■ Exercise goal ■
The whole listing that follows, pictures excepted, should be printed again exactly as given.

■ Input records ■
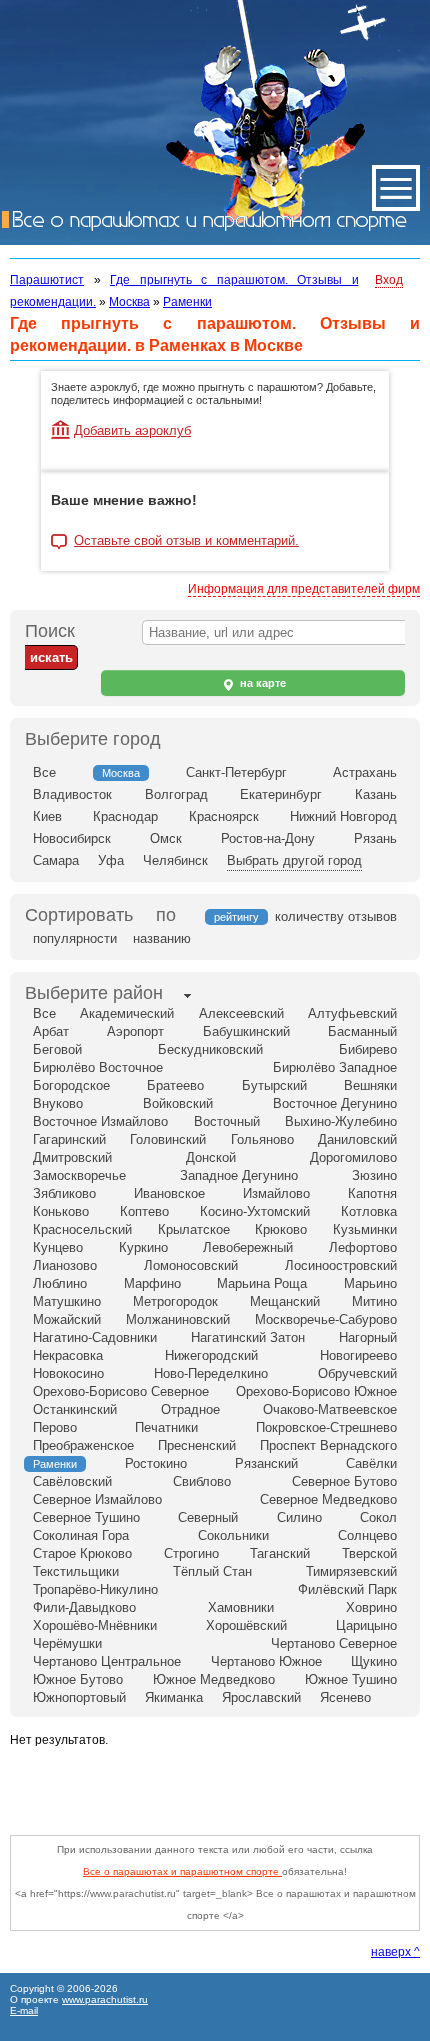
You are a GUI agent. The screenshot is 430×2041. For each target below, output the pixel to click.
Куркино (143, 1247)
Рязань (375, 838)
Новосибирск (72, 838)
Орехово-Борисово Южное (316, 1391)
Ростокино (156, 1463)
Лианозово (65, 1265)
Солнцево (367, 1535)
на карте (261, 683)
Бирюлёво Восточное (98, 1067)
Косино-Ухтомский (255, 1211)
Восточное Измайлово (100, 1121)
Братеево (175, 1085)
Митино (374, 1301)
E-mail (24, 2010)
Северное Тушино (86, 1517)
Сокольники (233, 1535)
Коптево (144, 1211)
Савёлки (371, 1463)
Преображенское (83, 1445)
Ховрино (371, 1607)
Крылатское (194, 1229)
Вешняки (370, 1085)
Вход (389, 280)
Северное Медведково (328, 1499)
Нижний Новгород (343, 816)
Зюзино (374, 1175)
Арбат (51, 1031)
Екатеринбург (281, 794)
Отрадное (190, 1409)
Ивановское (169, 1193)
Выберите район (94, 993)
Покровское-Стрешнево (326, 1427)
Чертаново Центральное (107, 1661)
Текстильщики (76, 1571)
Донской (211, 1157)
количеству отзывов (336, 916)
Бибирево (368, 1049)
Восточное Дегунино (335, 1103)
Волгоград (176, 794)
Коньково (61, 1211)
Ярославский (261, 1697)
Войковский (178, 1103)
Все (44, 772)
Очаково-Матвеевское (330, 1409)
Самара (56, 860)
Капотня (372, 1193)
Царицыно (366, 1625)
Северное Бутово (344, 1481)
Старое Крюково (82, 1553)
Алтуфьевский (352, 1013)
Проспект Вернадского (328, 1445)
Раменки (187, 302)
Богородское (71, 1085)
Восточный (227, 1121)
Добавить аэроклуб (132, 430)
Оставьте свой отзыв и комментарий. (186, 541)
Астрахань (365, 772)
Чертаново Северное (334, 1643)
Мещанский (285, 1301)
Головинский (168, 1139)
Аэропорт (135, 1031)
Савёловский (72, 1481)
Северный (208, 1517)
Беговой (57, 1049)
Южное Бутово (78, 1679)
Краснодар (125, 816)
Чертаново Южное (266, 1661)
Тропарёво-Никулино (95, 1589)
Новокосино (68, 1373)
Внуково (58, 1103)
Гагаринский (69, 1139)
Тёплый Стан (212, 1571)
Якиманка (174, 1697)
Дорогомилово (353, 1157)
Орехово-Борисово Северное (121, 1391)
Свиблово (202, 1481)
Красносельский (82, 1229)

■ Output of the task ■
You are a GUI agent. The screenshot is 430×2041. For each target below, output the pixel to click.
Куркино (143, 1247)
Рязань (375, 838)
Новосибирск (72, 838)
Орехово-Борисово Южное (316, 1391)
Ростокино (156, 1463)
Лианозово (65, 1265)
Солнцево (367, 1535)
на карте (261, 683)
Бирюлёво Восточное (98, 1067)
Косино-Ухтомский (255, 1211)
Восточное Измайлово (100, 1121)
Братеево (175, 1085)
Митино (374, 1301)
E-mail (24, 2010)
Северное Тушино (86, 1517)
Сокольники (233, 1535)
Коптево (144, 1211)
Савёлки (371, 1463)
Преображенское (83, 1445)
Ховрино (371, 1607)
Крылатское (194, 1229)
Вешняки (370, 1085)
Вход (389, 280)
Северное Медведково (328, 1499)
Нижний Новгород (343, 816)
Зюзино (374, 1175)
Арбат (51, 1031)
Екатеринбург (281, 794)
Отрадное (190, 1409)
Ивановское (169, 1193)
Выберите район (94, 993)
Покровское-Стрешнево (326, 1427)
Чертаново Центральное (107, 1661)
Текстильщики (76, 1571)
Донской (211, 1157)
количеству отзывов (336, 916)
Бибирево (368, 1049)
Восточное Дегунино (335, 1103)
Волгоград (176, 794)
Коньково (61, 1211)
Ярославский (261, 1697)
Войковский (178, 1103)
Все (44, 772)
Очаково-Матвеевское (330, 1409)
Самара (56, 860)
Капотня (372, 1193)
Царицыно (366, 1625)
Северное Бутово (344, 1481)
Старое Крюково (82, 1553)
Алтуфьевский (352, 1013)
Проспект Вернадского (328, 1445)
Раменки (187, 302)
Богородское (71, 1085)
Восточный (227, 1121)
Добавить аэроклуб (132, 430)
Оставьте свой отзыв и комментарий. (186, 541)
Астрахань (365, 772)
Чертаново Северное (334, 1643)
Мещанский (285, 1301)
Головинский (168, 1139)
Аэропорт (135, 1031)
Савёловский (72, 1481)
Северный (208, 1517)
Беговой (57, 1049)
Южное Бутово (78, 1679)
Краснодар (125, 816)
Чертаново Южное (266, 1661)
Тропарёво-Никулино (95, 1589)
Новокосино (68, 1373)
Внуково (58, 1103)
Гагаринский (69, 1139)
Тёплый Стан (212, 1571)
Якиманка (174, 1697)
Дорогомилово (353, 1157)
Орехово-Борисово Северное (121, 1391)
Свиблово (202, 1481)
Красносельский (82, 1229)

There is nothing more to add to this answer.